Making matters worse is that the mourner does not actually want to be fixed. We have a misconception about the pain of mourning. We think it’s best for the mourner to avoid the pain. We think that’s the right path for them. It’s true: the mourner is in pain. But the mourner needs to experience that pain. Shiva is their opportunity to be mired in the struggle of dealing with mortality. When we try to fix it, we are really telling them that they should not be experiencing that pain. We are telling them that they need to be fixed. They do not need to be fixed. They need to be embraced. They need to be acknowledged. What we really say when we try to fix them is that their feelings of pain are misplaced. They hear us saying that their pain is not important. They hear us not acknowledging their feelings. That’s cold and more importantly, wrong.
The unspoken truth of these ideas is that mourners need one thing: empathy. It’s not easy to be empathetic. It’s especially difficult when our own hearts are torn to pieces by devastating news. It gets even harder when we see the people we care about in such visceral pain. But that is the job of a shiva visitor. Put everything on hold and practice a few minutes of pure empathy.

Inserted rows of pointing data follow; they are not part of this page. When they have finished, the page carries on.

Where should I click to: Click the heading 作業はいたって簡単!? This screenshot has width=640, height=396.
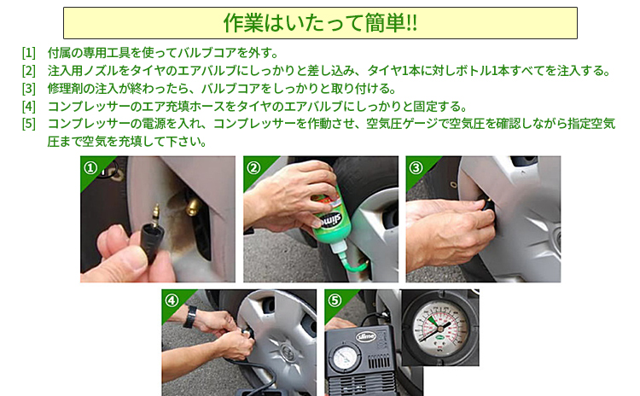tap(320, 23)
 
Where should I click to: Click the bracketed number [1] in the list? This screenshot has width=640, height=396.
tap(29, 53)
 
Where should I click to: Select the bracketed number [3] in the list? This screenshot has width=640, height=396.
tap(29, 89)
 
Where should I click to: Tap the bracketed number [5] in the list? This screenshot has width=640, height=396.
tap(29, 125)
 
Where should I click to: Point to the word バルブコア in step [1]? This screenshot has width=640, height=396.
tap(216, 53)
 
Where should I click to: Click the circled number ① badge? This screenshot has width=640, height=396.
tap(90, 167)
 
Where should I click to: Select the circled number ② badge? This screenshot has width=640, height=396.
tap(253, 167)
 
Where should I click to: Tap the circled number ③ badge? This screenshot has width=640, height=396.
tap(416, 167)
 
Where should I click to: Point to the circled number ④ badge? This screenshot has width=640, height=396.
tap(172, 300)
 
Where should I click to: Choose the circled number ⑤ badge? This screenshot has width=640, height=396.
tap(335, 300)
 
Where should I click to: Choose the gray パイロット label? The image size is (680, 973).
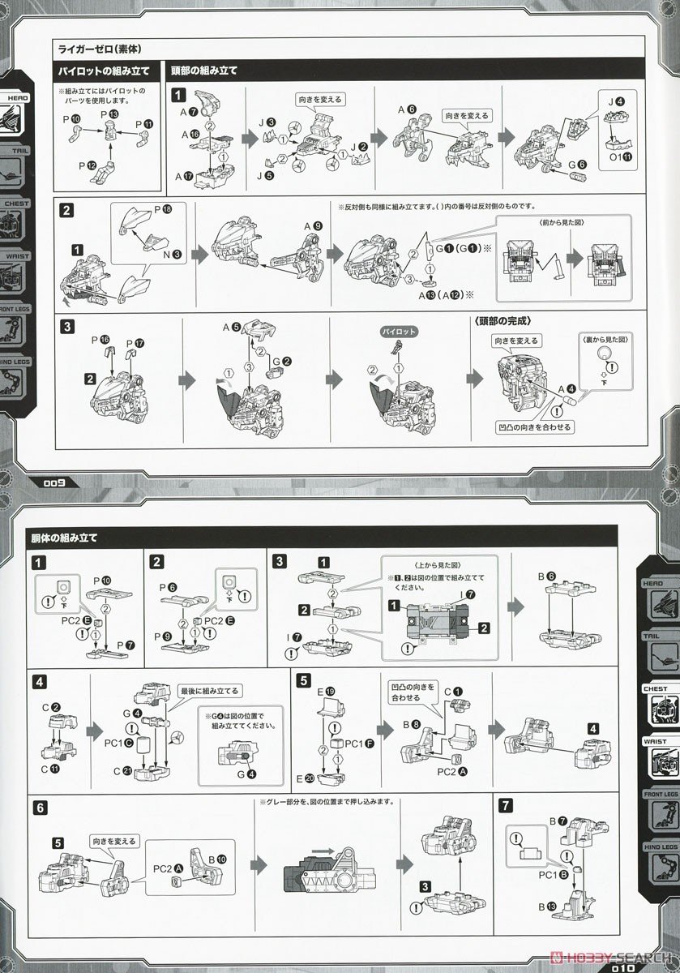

Attempt to feel the pain of your friend. See if you can hear what they are saying. Elicit their feelings instead of facts. Show that you are genuinely concerned about them. Acknowledge their pain. Be liberal with hugs and expressions of love. That is what shiva is supposed to be about. Shiva is an outpouring of love and support. It is not your chance to fix the mourner or play armchair therapist or act as an amateur journalist to elicit the facts and figures surrounding the death. Provide unbridled love and support. Be a listener. Be empathetic. Be what they need you to be. You might even find that this is helpful in other areas of your life.
I think shiva has great potential to help mourners. It also is a great opportunity for us to practice empathy and love. We need to calibrate ourselves to meet these challenges. If we make our shiva visits mindful of these ideas, I think we have a better chance of emerging from these tragedies and difficult times better than we were when we entered them.